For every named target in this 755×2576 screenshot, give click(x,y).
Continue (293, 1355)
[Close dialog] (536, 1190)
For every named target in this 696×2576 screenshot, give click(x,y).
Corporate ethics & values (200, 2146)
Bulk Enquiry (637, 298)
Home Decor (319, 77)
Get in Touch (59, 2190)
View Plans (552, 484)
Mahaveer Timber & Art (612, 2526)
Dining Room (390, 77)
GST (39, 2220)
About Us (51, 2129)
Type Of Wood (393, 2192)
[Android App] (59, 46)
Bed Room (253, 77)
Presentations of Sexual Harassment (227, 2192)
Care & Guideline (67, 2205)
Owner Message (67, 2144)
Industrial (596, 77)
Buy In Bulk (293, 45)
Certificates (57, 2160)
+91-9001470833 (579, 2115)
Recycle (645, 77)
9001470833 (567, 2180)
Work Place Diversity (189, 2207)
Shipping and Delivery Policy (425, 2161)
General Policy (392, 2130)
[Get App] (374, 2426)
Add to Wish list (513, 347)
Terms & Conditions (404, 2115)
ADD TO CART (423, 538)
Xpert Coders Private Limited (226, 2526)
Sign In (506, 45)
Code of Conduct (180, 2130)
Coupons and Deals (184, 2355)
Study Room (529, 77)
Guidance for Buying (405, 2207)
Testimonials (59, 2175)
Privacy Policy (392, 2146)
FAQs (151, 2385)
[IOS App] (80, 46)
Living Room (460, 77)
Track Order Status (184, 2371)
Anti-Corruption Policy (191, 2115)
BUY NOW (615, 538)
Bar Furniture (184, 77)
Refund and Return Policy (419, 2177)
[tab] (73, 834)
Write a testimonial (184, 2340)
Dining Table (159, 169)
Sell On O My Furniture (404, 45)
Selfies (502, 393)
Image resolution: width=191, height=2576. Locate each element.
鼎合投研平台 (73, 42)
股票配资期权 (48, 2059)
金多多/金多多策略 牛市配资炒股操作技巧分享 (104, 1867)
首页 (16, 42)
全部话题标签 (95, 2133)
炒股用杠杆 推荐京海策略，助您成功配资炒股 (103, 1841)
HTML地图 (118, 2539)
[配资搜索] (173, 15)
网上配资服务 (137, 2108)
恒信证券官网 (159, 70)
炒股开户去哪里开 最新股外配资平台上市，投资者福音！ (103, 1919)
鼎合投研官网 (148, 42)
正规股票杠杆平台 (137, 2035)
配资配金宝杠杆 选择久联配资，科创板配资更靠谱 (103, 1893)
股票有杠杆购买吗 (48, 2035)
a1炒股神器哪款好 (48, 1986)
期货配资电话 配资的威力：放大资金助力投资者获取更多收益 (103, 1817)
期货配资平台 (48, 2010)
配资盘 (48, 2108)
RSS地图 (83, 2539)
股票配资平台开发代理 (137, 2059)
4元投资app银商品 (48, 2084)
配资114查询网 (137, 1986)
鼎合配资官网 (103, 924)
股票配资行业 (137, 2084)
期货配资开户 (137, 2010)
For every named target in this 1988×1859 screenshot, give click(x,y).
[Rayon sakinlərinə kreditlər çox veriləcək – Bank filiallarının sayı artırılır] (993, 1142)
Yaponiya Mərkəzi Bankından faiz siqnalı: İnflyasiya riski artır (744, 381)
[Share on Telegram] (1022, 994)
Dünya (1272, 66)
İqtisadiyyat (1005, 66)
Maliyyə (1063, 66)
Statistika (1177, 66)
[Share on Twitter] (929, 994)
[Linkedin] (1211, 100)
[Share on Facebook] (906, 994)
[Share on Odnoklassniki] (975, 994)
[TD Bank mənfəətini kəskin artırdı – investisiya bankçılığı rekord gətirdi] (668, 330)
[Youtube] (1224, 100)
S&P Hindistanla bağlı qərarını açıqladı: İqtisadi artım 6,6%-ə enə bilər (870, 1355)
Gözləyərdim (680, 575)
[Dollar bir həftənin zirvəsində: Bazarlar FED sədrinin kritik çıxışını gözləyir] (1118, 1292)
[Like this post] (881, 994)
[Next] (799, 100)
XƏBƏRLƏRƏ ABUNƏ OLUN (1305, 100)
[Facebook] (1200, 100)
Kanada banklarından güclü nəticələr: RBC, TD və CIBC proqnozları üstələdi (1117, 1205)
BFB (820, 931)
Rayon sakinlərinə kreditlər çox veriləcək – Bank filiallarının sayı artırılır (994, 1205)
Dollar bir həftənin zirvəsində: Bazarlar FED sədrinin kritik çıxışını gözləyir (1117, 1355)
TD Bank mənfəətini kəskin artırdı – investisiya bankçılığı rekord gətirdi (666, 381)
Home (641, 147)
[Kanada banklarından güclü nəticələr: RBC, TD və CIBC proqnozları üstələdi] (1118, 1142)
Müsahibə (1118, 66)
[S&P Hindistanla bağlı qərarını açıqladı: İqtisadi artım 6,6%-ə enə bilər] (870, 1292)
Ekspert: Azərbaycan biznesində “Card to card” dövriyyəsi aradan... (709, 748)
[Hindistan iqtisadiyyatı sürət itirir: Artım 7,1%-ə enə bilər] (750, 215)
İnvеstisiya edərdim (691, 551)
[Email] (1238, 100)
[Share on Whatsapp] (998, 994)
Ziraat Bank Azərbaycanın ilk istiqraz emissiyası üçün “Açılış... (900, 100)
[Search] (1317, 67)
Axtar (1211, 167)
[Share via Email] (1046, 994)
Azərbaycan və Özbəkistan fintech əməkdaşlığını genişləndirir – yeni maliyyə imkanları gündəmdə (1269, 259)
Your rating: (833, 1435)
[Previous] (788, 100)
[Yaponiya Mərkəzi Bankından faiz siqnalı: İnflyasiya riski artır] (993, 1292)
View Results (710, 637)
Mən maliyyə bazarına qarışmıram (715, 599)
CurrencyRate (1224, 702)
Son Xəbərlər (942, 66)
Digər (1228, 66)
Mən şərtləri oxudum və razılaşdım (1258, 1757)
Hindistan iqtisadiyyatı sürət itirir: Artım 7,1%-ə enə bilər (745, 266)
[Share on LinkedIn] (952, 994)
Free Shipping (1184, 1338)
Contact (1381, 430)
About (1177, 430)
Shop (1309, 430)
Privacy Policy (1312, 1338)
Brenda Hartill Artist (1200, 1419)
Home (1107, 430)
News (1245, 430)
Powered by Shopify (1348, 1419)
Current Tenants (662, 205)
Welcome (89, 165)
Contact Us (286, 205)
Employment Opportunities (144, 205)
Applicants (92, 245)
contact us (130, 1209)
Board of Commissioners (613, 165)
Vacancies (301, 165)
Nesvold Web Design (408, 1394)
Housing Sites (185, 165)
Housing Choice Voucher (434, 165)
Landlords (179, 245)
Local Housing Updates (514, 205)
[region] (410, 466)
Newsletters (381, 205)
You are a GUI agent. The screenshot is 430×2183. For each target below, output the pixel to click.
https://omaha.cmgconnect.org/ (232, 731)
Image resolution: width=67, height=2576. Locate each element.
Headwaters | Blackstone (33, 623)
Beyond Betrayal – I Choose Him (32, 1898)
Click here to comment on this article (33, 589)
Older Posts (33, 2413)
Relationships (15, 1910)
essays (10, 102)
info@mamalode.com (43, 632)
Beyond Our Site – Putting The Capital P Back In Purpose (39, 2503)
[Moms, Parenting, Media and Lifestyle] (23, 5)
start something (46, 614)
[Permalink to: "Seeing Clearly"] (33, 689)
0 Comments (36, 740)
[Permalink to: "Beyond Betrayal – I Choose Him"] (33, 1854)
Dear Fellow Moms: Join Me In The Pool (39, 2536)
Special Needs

> DIRECTIONS FOR THIS TASK
Look over the records above and say how many lines hold the word "filiallarının", giving the number alone.

> WRITTEN ANSWER
2